Study overturns seminal research about the developing nervous system

FINDINGS
New research by scientists at the Eli and Edythe Broad Center of Regenerative Medicine and Stem Cell Research at UCLA overturns a long-standing paradigm about how axons — thread-like projections that connect cells in the nervous system — grow during embryonic development. The findings of the study, led by Samantha Butler, associate professor of neurobiology, could help scientists replicate or control the way axons grow, which may be applicable for diseases that affect the nervous system, such as diabetes, as well as injuries that sever nerves.

BACKGROUND
As an embryo grows, neurons — the cells in the nervous system — extend axons into the developing spinal cord. Axons are then guided to reach other areas of the body, such as the brain, to establish a functioning nervous system. It has been generally understood that various guidance cues, which are cellular molecules such as proteins, either attract or repel axon growth as the axons reach out from neurons to find their destination in the nervous system.

Previous research suggested that a particular guidance cue, called netrin1, functions over a long distance to attract and organize axon growth, similar to how a lighthouse sends out a signal to orient a ship from afar. However, previous research also shows that netrin1 is produced in many places in the embryonic spinal cord, raising questions about whether it really acts over a long distance. Most notably, netrin1 is produced by tissue-specific stem cells, called neural progenitors, which can create any cell type in the nervous system.

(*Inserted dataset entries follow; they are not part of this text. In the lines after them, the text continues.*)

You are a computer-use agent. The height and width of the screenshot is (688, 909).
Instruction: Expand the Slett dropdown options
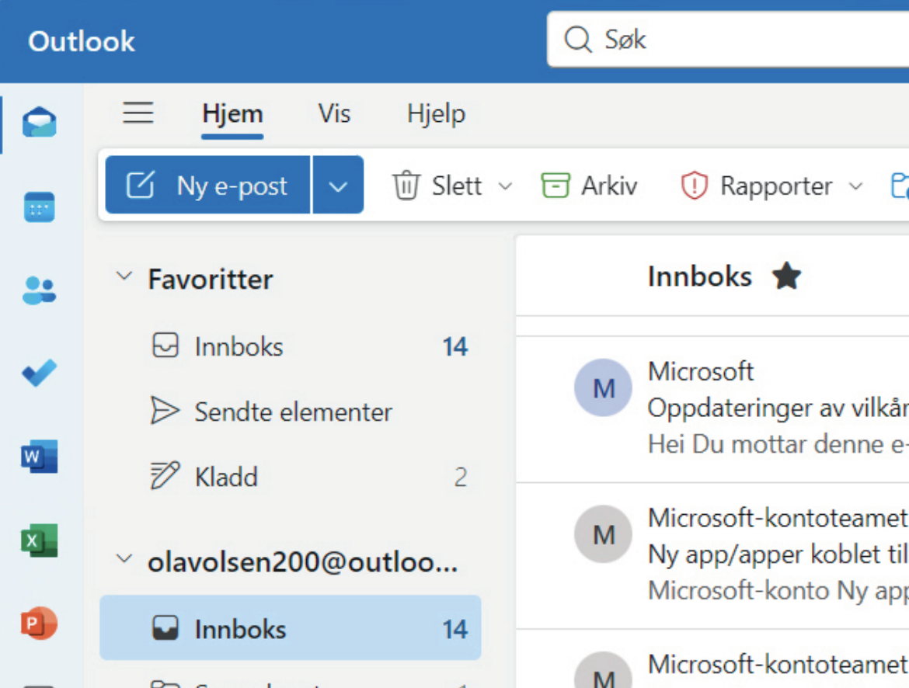tap(505, 186)
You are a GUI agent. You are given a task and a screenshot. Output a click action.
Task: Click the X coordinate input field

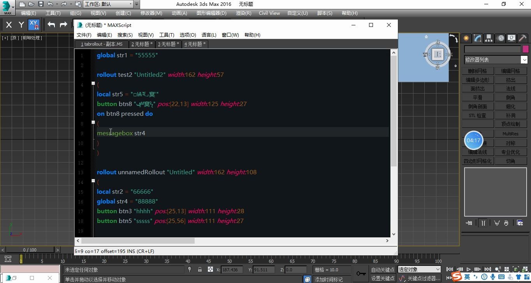click(232, 270)
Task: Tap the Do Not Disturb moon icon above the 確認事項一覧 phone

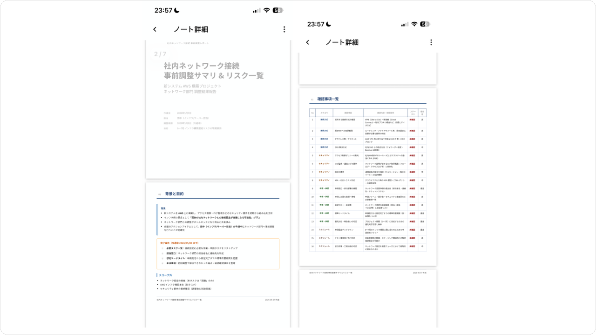Action: click(x=329, y=24)
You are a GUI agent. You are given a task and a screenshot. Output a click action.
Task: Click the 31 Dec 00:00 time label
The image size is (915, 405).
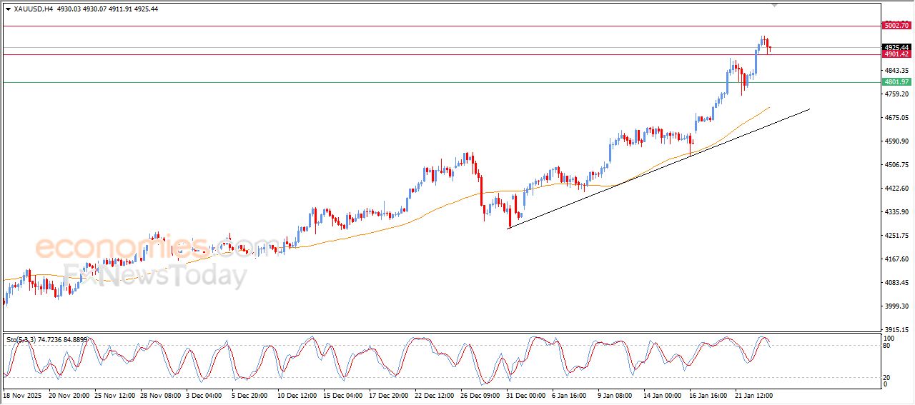pyautogui.click(x=525, y=394)
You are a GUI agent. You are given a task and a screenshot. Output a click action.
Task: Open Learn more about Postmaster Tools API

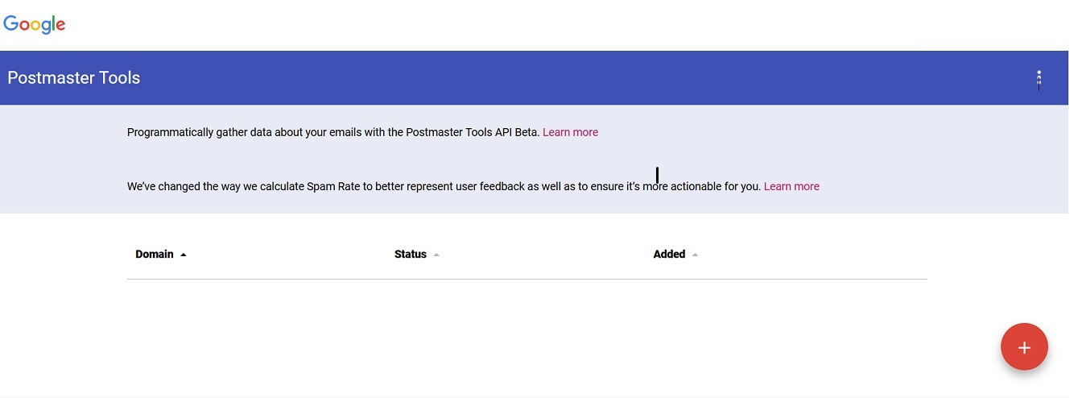pos(570,132)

Yet, it was not understood how the netrin1 produced by neural progenitors influences axon growth.

METHOD
Butler and her research team removed netrin1 from neural progenitors in different areas in mouse embryonic spinal cords. This manipulation resulted in highly disorganized and abnormal axon growth, giving the researchers a very detailed view of how netrin1 produced by neural progenitors influences axons in the developing nervous system.

They found that neural progenitors organize axon growth by producing a pathway of netrin1 that directs axons only in their local environment and not over long distances. This pathway of netrin1 acts as a sticky surface that encourages axon growth in the directions that form a normal, functioning nervous system.

IMPACT
Butler’s study is a significant reinterpretation of the role of netrin1 in nervous system formation. The results further scientists’ understanding of the contribution neural progenitors make to neural circuit formation. Determining how netrin1 specifically influences axon growth could help scientists use netrin1 to regenerate axons more effectively in patients whose nerves have been damaged.

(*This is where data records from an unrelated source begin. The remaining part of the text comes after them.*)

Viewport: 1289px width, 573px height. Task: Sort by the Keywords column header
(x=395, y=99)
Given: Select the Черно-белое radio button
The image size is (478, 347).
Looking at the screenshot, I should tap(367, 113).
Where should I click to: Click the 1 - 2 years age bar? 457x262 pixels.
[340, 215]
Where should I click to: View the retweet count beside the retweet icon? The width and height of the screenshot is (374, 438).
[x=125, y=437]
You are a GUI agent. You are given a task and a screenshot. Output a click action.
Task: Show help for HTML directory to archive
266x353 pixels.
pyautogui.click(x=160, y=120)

For example, because nerves grow in channels, there is much interest in trying to restore nerve channels after an injury that results in severed nerves, which is seen often in patients who have experienced an accident or in veterans with injuries to their arms or legs. One promising approach is to implant artificial nerve channels into a person with a nerve injury to give regenerating axons a conduit to grow through. Butler believes that coating such nerve channels with netrin1 could further encourage axon regrowth. Her continued research will focus on uncovering more details about how netrin1 functions and how it could be used clinically.

AUTHORS
Butler is the senior author of the study. The first author is Supraja Varadarajan, a graduate student in Butler’s lab.

JOURNAL
The study is published today in the journal Neuron.

FUNDING
The study was funded by grants from the National Institutes of Health (DK097075, HL098294, HL114457, DK082509 HL109233, DK109574, HL119837, NS072804, NS089817, NS063999,
NS085097 and HL133900), the Canadian Institutes of Health Research (MOP-97758 and MOP-77556), Brain Canada, the Natural Sciences and Engineering Research Council of Canada,
Canada Foundation for Innovation, the W. Garfield Weston Foundation, the March of Dimes Foundation (6-FY10-296 and 1-FY07-458) and the UCLA Broad Stem Cell Research Center.